Report how many lines in the records below hold "will", with no other output.

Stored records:
━━━━━━━━
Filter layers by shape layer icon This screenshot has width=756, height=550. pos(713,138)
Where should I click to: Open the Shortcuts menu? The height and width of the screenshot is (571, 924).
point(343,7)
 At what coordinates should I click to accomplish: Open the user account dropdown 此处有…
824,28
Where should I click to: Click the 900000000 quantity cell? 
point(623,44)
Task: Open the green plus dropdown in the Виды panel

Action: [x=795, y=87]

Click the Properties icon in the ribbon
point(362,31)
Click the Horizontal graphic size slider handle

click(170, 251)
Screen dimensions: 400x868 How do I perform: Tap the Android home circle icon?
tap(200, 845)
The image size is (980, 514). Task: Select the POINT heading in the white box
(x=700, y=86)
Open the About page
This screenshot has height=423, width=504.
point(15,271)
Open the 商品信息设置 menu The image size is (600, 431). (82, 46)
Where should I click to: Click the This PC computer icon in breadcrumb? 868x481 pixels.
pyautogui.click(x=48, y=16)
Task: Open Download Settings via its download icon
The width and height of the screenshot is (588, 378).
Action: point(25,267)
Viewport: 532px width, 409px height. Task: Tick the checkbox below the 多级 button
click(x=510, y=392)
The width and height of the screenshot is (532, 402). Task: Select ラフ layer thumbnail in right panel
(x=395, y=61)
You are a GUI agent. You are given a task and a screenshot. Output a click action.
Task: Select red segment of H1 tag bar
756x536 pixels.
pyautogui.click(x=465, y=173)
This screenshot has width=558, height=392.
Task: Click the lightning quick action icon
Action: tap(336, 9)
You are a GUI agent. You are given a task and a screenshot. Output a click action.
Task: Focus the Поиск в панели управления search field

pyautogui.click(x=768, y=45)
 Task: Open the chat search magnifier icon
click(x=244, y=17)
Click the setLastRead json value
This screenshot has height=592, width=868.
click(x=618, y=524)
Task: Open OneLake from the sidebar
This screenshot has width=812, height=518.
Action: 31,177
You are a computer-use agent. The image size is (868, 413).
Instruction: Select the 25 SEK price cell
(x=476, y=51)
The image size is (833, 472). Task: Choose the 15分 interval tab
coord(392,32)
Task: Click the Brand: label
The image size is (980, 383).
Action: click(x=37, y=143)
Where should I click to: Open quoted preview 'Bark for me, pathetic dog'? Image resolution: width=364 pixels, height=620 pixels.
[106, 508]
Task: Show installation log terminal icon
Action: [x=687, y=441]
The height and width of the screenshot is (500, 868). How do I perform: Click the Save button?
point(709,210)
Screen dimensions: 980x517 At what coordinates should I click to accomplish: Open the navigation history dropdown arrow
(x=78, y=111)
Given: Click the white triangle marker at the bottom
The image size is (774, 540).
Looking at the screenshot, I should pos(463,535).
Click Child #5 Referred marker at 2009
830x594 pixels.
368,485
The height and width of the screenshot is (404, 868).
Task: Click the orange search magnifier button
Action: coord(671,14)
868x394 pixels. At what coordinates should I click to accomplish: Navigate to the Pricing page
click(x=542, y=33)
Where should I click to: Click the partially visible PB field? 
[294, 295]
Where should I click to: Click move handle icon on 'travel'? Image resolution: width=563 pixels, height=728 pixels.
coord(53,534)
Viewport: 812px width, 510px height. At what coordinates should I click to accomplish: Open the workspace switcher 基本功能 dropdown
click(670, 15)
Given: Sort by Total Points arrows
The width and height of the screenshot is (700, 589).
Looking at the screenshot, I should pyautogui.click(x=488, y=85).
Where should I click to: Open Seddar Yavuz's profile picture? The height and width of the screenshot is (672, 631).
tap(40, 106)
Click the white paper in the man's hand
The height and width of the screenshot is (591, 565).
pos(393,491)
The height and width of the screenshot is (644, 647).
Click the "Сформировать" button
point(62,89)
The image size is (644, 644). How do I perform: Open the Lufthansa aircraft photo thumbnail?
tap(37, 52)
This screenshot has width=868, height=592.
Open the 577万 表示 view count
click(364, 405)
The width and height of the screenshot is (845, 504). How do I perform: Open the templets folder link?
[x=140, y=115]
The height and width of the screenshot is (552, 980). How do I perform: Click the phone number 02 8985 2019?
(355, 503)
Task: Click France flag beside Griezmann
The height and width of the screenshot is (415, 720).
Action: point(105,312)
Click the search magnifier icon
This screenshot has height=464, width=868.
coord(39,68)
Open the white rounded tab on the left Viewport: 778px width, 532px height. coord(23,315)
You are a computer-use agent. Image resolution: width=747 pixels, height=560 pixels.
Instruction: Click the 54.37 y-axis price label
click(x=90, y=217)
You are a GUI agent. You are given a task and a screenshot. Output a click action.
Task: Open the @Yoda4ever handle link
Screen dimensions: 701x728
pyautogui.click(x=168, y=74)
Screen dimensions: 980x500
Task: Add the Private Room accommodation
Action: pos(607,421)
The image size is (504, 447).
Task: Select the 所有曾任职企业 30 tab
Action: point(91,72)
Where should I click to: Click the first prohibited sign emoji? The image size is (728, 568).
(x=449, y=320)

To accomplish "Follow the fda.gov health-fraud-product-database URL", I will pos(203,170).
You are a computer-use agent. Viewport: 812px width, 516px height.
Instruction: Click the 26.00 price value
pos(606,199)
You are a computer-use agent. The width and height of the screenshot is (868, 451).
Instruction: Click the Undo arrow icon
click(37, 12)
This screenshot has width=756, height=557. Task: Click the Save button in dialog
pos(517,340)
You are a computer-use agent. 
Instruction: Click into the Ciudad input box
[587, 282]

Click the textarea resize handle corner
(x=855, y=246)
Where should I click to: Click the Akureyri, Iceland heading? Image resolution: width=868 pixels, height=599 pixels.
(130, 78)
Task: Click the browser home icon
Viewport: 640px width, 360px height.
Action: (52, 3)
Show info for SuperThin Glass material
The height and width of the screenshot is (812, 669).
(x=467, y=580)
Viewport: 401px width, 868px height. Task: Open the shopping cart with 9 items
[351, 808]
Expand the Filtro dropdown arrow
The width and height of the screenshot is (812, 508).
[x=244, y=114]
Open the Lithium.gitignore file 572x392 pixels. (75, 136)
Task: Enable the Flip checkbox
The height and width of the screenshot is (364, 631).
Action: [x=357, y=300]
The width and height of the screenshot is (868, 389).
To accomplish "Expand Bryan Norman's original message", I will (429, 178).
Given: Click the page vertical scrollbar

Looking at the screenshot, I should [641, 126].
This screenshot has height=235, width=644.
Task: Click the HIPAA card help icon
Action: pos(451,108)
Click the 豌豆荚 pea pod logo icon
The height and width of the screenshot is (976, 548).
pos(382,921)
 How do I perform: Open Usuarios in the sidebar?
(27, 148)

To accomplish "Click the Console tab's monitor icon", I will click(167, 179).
━━━━━━━━
Result for this exercise:
3